Speeches and speakers might engulf entire towns, villages, and cities in waves of excitement. Crowds practically fought "a hand-to-hand conflict for even the meagerest...standing room" to hear politicians hold forth, as one journalist of the day observed with astonishment. Speeches and debates might inspire raucous parades, banner-waving, picnicking, drinking, brawling, and demonstrations bursting with fireworks, music, torchlights, and still more speeches. Hard as it is to conceive, during the Lincoln-Douglas debates of 1858, one audience, though exhausted after hearing three long hours of political argumentation under a scorching midsummer sun, happily headed off afterward to hear yet another speech, as if it could simply not get its fill of such oratory.

Into this long-vanished political culture Lincoln emerged and thrived, developing into a shrewd crowd pleaser who even his lifelong political rival Stephen A. Douglas acknowledged to be "full of wit, facts, dates — the best stump speaker, with his droll ways and dry jokes, in the West." Over time, Lincoln became wise not only in the ways of enthralling crowds, but in creating prose that could also be usefully reprinted in party-affiliated newspapers. For long before the introduction of newsreels, radio, and television, newspapers afforded information-hungry party loyalists scattered in rural isolation throughout the country their chief access to politicians and their unexpurgated ideas. Lincoln would want his Cooper Union speech to resound in print as effectively as it did in person, helping to magnify its impact and increase its influence.

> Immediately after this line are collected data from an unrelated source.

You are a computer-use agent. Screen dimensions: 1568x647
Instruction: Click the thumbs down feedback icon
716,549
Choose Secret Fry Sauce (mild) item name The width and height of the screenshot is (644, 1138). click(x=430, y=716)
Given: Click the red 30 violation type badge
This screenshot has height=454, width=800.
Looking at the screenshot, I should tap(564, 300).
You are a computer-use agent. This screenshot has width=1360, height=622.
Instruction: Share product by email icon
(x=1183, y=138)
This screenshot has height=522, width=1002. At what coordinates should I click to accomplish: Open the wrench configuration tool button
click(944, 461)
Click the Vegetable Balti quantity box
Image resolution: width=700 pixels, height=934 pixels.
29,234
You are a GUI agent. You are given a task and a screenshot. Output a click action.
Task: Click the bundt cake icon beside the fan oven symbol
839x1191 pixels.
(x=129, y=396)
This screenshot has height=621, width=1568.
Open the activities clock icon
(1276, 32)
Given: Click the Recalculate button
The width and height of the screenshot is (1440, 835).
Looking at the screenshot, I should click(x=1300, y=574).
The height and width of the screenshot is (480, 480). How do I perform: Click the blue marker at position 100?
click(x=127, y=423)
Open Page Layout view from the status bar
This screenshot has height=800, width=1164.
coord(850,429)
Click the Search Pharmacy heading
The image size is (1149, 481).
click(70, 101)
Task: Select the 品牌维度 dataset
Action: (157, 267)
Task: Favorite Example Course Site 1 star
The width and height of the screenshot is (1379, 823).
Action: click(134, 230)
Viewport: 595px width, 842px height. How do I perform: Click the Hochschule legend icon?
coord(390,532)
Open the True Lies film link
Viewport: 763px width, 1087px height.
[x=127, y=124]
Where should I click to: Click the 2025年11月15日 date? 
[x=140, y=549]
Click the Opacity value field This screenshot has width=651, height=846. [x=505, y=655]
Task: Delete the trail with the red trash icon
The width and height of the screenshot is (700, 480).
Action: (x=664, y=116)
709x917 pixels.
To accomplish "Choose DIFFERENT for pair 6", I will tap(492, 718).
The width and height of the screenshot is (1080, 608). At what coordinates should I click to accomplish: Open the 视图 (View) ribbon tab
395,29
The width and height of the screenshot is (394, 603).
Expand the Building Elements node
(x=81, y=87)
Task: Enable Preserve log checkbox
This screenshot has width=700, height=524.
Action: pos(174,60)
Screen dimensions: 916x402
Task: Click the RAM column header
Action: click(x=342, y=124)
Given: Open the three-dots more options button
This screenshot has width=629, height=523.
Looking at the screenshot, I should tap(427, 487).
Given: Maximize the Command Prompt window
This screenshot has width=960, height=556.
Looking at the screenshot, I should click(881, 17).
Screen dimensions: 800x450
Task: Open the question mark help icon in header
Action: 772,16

The Cooper Union address tested whether Lincoln's appeal could extend from the podium to the page, and from the rollicking campaigns of the rural West to the urban East, where theaters, lecture halls, and museums vied with politics for public attention. Cooper Union held the promise of transforming Lincoln from a regional phenomenon to a national figure. Lincoln knew it, and rose to the occasion.

As if to illustrate his metamorphosis, the Cooper Union appearance also inspired the most important single visual record of Lincoln's, or perhaps any, American presidential campaign: an image-transfiguring Mathew Brady photograph. Its later proliferation and reproduction in prints, medallions, broadsides, and banners perhaps did as much to create a "new" Abraham Lincoln as did the Cooper Union address itself.

Supposedly, Lincoln volunteered when he encountered the famous photographer again a few months later: "Brady and the Cooper Institute made me President." There is no corroborating contemporary evidence that Lincoln ever said anything of the kind. But he might as well have. Make him president, they undoubtedly did. This book attempts to explain how that happened.

A note is offered to explain how Lincoln's speech is referred to in this book, and also how the text identifies Peter Cooper's academy, which still sits at Astor Place in Manhattan and continues to function as a free college for gifted students in the fields of engineering, architecture, and design.

Officially the school was — and remains — Cooper Union. But from the time its Great Hall began presenting speakers in 1859, a few months before the school even opened its doors to students, a so-called "People's Institute" established itself to organize public programs there for the further enlightenment of both its enrollees and the general public.

Thereafter, Lincoln and nearly all of his contemporaries, including journalists, began referring to the school itself as "Cooper Institute" or "Cooper's Institute." To most Americans of Lincoln's day, his 1860 speech thus became known as the "Cooper Institute" address. Readers will see on the pages that follow many references to the "Institute," not the "Union," from both Lincoln and his contemporaries.

Abraham Lincoln, however, lectured not for the "Institute" group, but for an independent political organization that rented the building's Great Hall for the evening. Therefore it is proper to say that he spoke at Cooper Union, not Cooper Institute. Besides, Cooper Union is the name by which the school ultimately came to be known, just as originally planned.

For the sake of accuracy and uniformity alike — with apologies for the resulting, unavoidable inconsistency — the narrative of this book employs "Cooper Union" throughout.